Other books include:

 

  • The Genocidal Mentality: Nazi Holocaust and Nuclear Threat, (with Eric Markusen), (Basic Books, 1990).
  • The Future of Immortality; and Other Essays for a Nuclear Age (Basic Books, 1987).
  • The Nazi Doctors: Medical Killing and the Psychology of Genocide (Basic Books, 1986), winner of the 1987 Los Angeles Times Book Prize for history; the 1987 National Jewish Book Award for Holocaust.
  • Death in Life: Survivors of Hiroshima (Univ. of North Carolina Press, 1991 [1968]), which received the National Book Award in the Sciences, and the Van Wyck Brooks Award for non-fiction, in 1969The Broken Connection (which received the Martin Luther King Award in England), Harvard University Press, 1984.
  • Indefensible Weapons: The Political and Psychological Case Against Nuclearism (with Richard Falk), Basic   Books, 1991, [1982].
  • Last Aid: Medical Dimension of Nuclear War (edited with E. Chivian, S. Chivian, and J.E. Mack), Redding, CT: Freeman Press, 1982.
  • Home From the War: Vietnam Veterans--Neither Victims Nor Executioners, (which was nominated for the National Book Award) Beacon Press, 1992 (with new Preface and Epilogue on the Gulf War [1983, 1968].
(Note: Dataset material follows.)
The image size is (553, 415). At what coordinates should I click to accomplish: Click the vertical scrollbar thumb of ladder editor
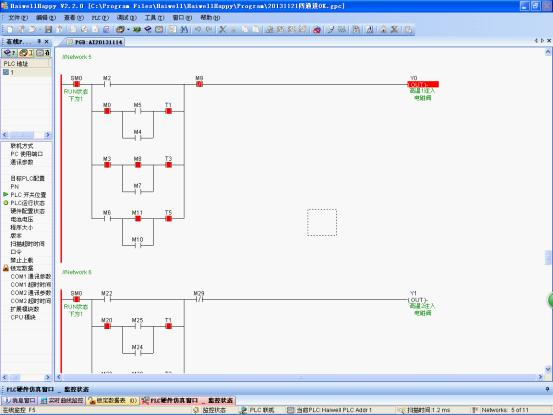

  • The Life of the Self: Toward a New Psychology, Basic Books, 1983 [1976]; Six Lives/Six Deaths; Portraits from Modern Japan (with Shuichi Kato and Michael Reich), Yale University Press, 1979.
  • Explorations in Psychohistory; The Wellfleet Papers (with Eric Olson), eds., Simon & Schuster, Touchstone Books, 1975.
  • Living and Dying (with Eric Olson), Praeger, 1974; History and Human Survival: Essays on the Young and the Old, Survivors and the Dead, War and Peace, and on Contemporary Psychohistory, Random House, 1968.
  • Boundaries: Psychological Man in Revolution, Touchstone, 1976 [1970].
  • Revolutionary Immortality: Mao Tse-tung and the Chinese Cultural Revolution, Norton Library, 1976 [1986].
  • Thought Reform and the Psychology of Totalism: A Study of "Brainwashing" in China, University of North Carolina Press, 1989 [1961].
  • Edited The Woman in America, Beacon paperback 1966 [1965]; America and the Asian Revolutions, Transaction Books, 1970; and Crimes of War (with Richard A. Falk and Gabriel Kolko) Vintage, 1971.